■ What you should do ■
Copy out, unchanged, the records that run from the line containing "Identify the click" through the line containing "X [tab] (1302, 106)", and nothing else.

____ Data entries

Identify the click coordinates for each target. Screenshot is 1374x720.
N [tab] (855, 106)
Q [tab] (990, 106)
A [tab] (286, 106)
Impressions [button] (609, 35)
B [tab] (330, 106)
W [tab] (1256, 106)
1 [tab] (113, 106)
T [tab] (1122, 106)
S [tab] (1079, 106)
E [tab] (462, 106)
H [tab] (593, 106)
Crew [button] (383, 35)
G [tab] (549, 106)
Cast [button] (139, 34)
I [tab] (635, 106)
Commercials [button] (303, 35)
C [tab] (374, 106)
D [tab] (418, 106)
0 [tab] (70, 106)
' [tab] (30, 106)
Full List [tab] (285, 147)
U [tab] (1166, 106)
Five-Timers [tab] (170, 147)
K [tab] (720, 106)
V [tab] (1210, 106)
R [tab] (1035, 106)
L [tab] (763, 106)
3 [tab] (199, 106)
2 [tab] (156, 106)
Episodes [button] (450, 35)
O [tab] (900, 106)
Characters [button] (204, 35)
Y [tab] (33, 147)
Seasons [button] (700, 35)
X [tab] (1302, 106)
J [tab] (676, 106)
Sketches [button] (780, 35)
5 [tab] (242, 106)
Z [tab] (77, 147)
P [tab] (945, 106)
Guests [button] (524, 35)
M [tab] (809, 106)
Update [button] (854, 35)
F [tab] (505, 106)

________
____ Data entries

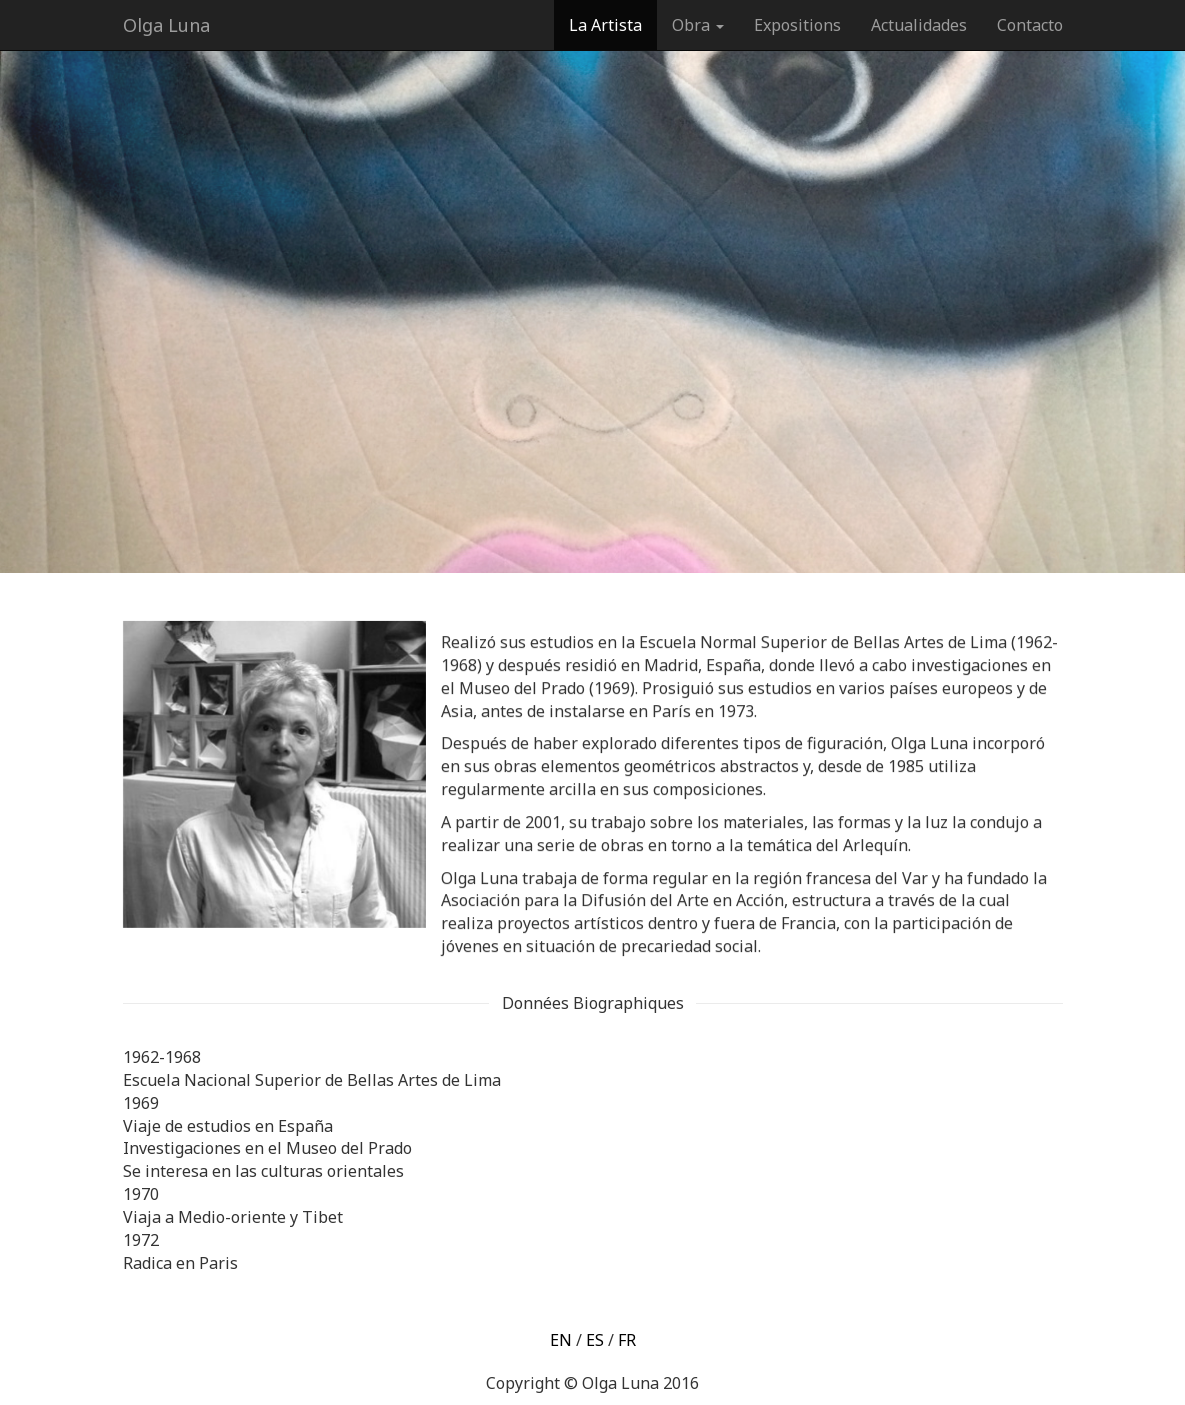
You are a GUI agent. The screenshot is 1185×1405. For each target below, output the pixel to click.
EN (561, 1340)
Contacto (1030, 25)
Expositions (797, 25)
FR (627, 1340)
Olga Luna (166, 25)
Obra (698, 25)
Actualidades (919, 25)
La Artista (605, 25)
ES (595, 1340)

________

■ Result of this exercise ■
Identify the click coordinates for each target. Screenshot is 1374x720.
N [tab] (855, 106)
Q [tab] (990, 106)
A [tab] (286, 106)
Impressions [button] (609, 35)
B [tab] (330, 106)
W [tab] (1256, 106)
1 [tab] (113, 106)
T [tab] (1122, 106)
S [tab] (1079, 106)
E [tab] (462, 106)
H [tab] (593, 106)
Crew [button] (383, 35)
G [tab] (549, 106)
Cast [button] (139, 34)
I [tab] (635, 106)
Commercials [button] (303, 35)
C [tab] (374, 106)
D [tab] (418, 106)
0 [tab] (70, 106)
' [tab] (30, 106)
Full List [tab] (285, 147)
U [tab] (1166, 106)
Five-Timers [tab] (170, 147)
K [tab] (720, 106)
V [tab] (1210, 106)
R [tab] (1035, 106)
L [tab] (763, 106)
3 [tab] (199, 106)
2 [tab] (156, 106)
Episodes [button] (450, 35)
O [tab] (900, 106)
Characters [button] (204, 35)
Y [tab] (33, 147)
Seasons [button] (700, 35)
X [tab] (1302, 106)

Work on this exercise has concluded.